Dogs Chasing Squirrels

A software development blog

Monthly Archives: January 2020

Signing MSI Installers with a Code Signing Certificate

0

Signing installer MSIs with a code signing certificate prevents Windows from showing a big red “This application is untrusted!” warning when an installer is launched.

I recently had to set up code signing with a certificate we got from GoDaddy and it’s a little convoluted so I’ll document it here.

Creating and using a code signing certificate involves three passwords which we’ll call
* REQUEST_PASSWORD
* EXPORT_PASSWORD
* SIGNING_PASSWORD

Getting a Code Signing Certificate

We get our code signing certificates from GoDaddy.

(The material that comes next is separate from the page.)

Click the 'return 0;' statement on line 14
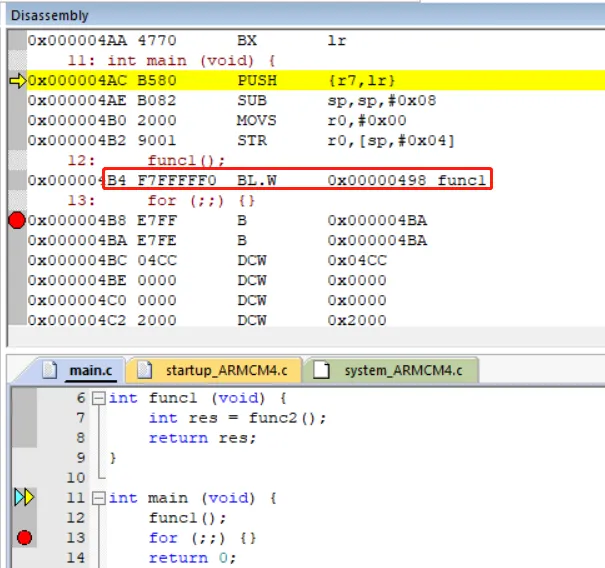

Generating a Certificate Request

For this we’ll need our REQUEST_PASSWORD.
Following the instructions here we’ll end up with the files
* request.csr
* request.pfx

The pfx file has our private key embedded in it. These files need to be submitted to GoDaddy.

When the request is processed, GoDaddy will send us certificate files. These are randomly named, something like:
* SOMERANDOM-SHA2.pem
* SOMERANDOM-SHA2.spc

Extract the Private Key from the Certificate Request

We need the private key in the certificate request as a .key file. To do this we need to install OpenSSL. It can be installed as part of cygwin.

Generate the key via (where $ is the cygwin bash prompt):

$ openssl pkcs12 -in request.pfx -nocerts -out request.key.pem -nodes
Enter Import Password: REQUEST_PASSWORD 

The key will be in request.key.pem

Create a PVK File

Next we need to create a PVK file. For this we need pvk.exe.

Run:

PS C:\tmp\ssl> .\pvk.exe -in .\request.key.pem -topvk -strong -out cert.key.pvk
Enter Password: EXPORT_PASSWORD 
Verifying - Enter Password: EXPORT_PASSWORD 

This generates cert.key.pvk

Combined the PVK and SPC into a PFX

Installers are signed with a PFX file which is a combination of the key and certificate. For this we need pvk2pfx.exe.

Run:

pvk2pfx.exe -pvk cert.key.pvk -pi EXPORT_PASSWORD -spc SOMERANDOM-SHA2.spc -pfx codesign.pfx -po SIGNING_PASSWORD -f

This generates codesign.pfx. This, along with SIGNING_PASSWORD is what we need to sign the MSI. When the code signing certificate expires we’ll need to repeat the steps above.

Signing the Installer

Once we have the PFX and the signing password, we can sign the installer. For this we need signtool.exe.

The command to sign the installer is:

.\signtool.exe sign /f .\codesign.pfx /p SIGNING_PASSWORD /d "(some description)" /tr http://timestamp.digicert.com /v "PATH_TO_MSI"

There are other timeservers you can use.